スパイダーマン:ブランド・ニュー・デイ (2026)

ネタバレあり1

正直マーベル・シネマティック・ユニバース(MCU)は『アベンジャーズ/エンドゲーム』が終わってからあまり熱心に追いかけてはいないのだが、このスパイダーマンシリーズはずっと映画館で観ている。毎作面白いし、やっぱりスパイダーマンはキャッチーでとっつきやすいのが良いですね。
MCUのスパイダーマンシリーズ自体はこれで4作目、『シビル・ウォー』~『ホームカミング』ではアベンジャーズの箱入り息子といった感じでクソガキ感の抜けていなかったトムホスパイダーマンも『ファー・フロム・ホーム』で師匠トニーから自立し、『ノー・ウェイ・ホーム』でついにすべてを失い孤高のヒーロースパイダーマンと成った…今作は前3部作でそんなMCUスパイダーマンの長い長いオリジン2が終わったあとの「それから」の話である。アメコミやライミ版でもおなじみの、「誰もが知っているが、誰も素顔を知らない」というスパイダーマンが描かれる。ブラックウィドウ3やパニッシャー4等他のヒーローにも顔が利くのもなかなか貫禄が出てきた感じで良かった。素顔が分からなくても人柄や正義感は周りの人間に受け入れられていて…というのが作品通して描かれていて、それがラストシーンでも活きてくる。

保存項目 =

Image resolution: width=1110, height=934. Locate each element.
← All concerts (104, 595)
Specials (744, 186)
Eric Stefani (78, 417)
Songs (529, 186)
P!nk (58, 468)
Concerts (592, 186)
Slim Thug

演習課題 =
1. 提示文に書かれている事実について、次の問いに答えよ。
(a) 筆者がMCUをあまり熱心に追いかけなくなったのは、どの作品が終わってからか。
(b) 今作は、MCUのスパイダーマンシリーズの何作目か。
(c) スパイダーマンが師匠トニーから自立したとされる作品は何か。
2. 提示文の中で『』に囲まれている作品名をすべて挙げよ。

解答 =
1.
(a) 『アベンジャーズ/エンドゲーム』
(b) 4作目
(c) 『ファー・フロム・ホーム』

2.
『アベンジャーズ/エンドゲーム』
『シビル・ウォー』
『ホームカミング』
『ファー・フロム・ホーム』
『ノー・ウェイ・ホーム』